Vancouver Travel Guide
Gas Town, Vancouver © Judith Duk
Nicknamed Hollywood North for the ever-present film
crews, Canada's west coast gem of Vancouver is young, thriving, and
diverse. It boasts the perfect combination of wild natural beauty
and all the modern conveniences.
Named after Royal Navy sea captain George Vancouver
who sailed into the Burrard Inlet on the British Columbian coast in
1792, Vancouver was barely even a town 100 years ago. Today, more
than two million people call it home, and the shiny futuristic
towers of Yaletown and the downtown core contrast dramatically with
the snow-capped mountain backdrop, providing ample beauty among the
bustle of Canada's third biggest city.
Approximately the same size as the downtown area, the
city's green heart is Canada's largest city park, Stanley Park,
covering hundreds of acres filled with lush forest and crystal
clear lakes. Visitors can wander the sea wall along the exterior of
the park, catch a free trolley bus tour, a horse-drawn carriage
ride, or visit the Vancouver Aquarium housed within the park.

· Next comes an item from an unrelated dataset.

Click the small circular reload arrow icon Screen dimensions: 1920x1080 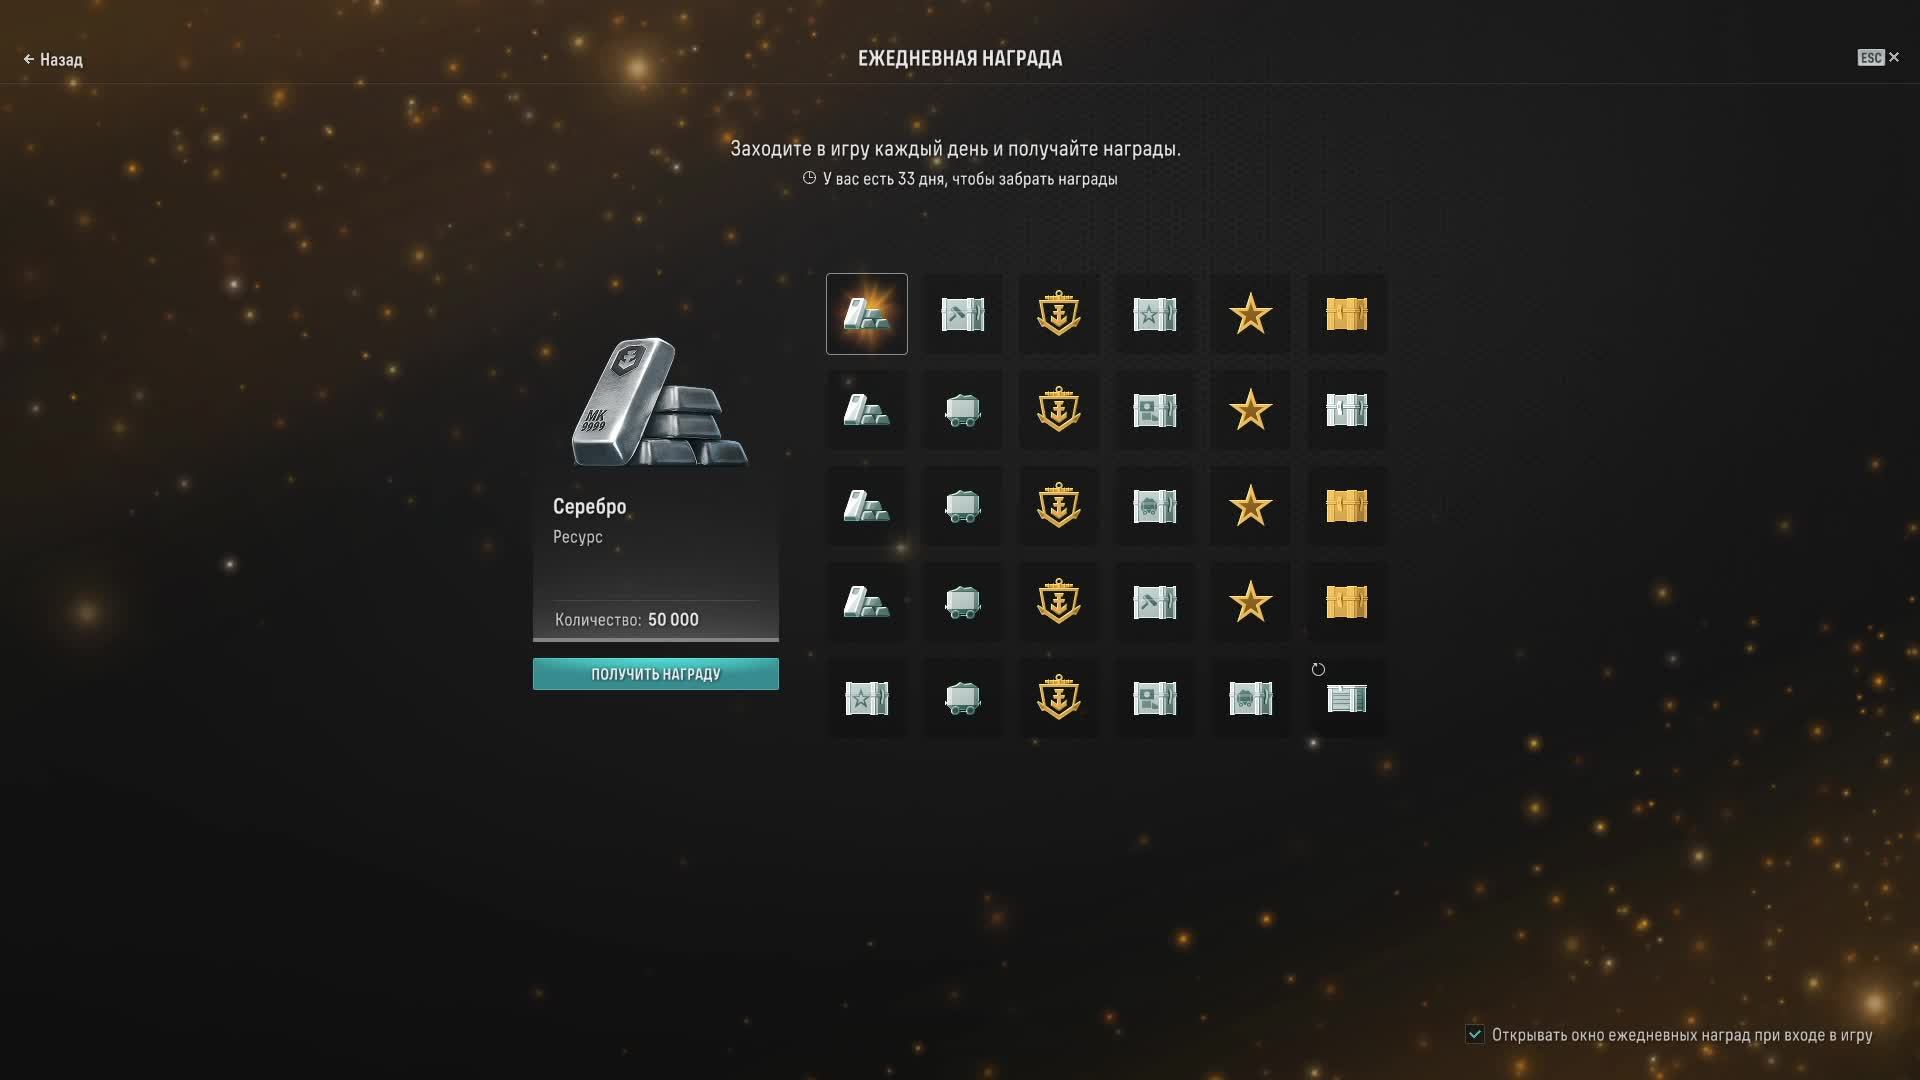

The city's past is preserved in historic Gastown with
its cobblestone streets, steam powered clock, and quaint feel,
though this is combined with expensive souvenir shops and galleries
aimed at tourists. Neighbouring Chinatown, with its weekly market,
Dr Sun Yat-Sen classical Chinese gardens, and restaurants adds an
exotic flair. For some retail therapy or celebrity spotting, there
is always the trendy Robson Street.
During the winter months, snow sports are the order
of the day on nearby Grouse Mountain. It's perfect for skiing and
snowboarding, although the city itself gets more rain than snow.
Vancouver's incredible ethnic diversity and combination of
mountains, sea, and city offers visitors an endless supply of
things to see and do, no matter the budget.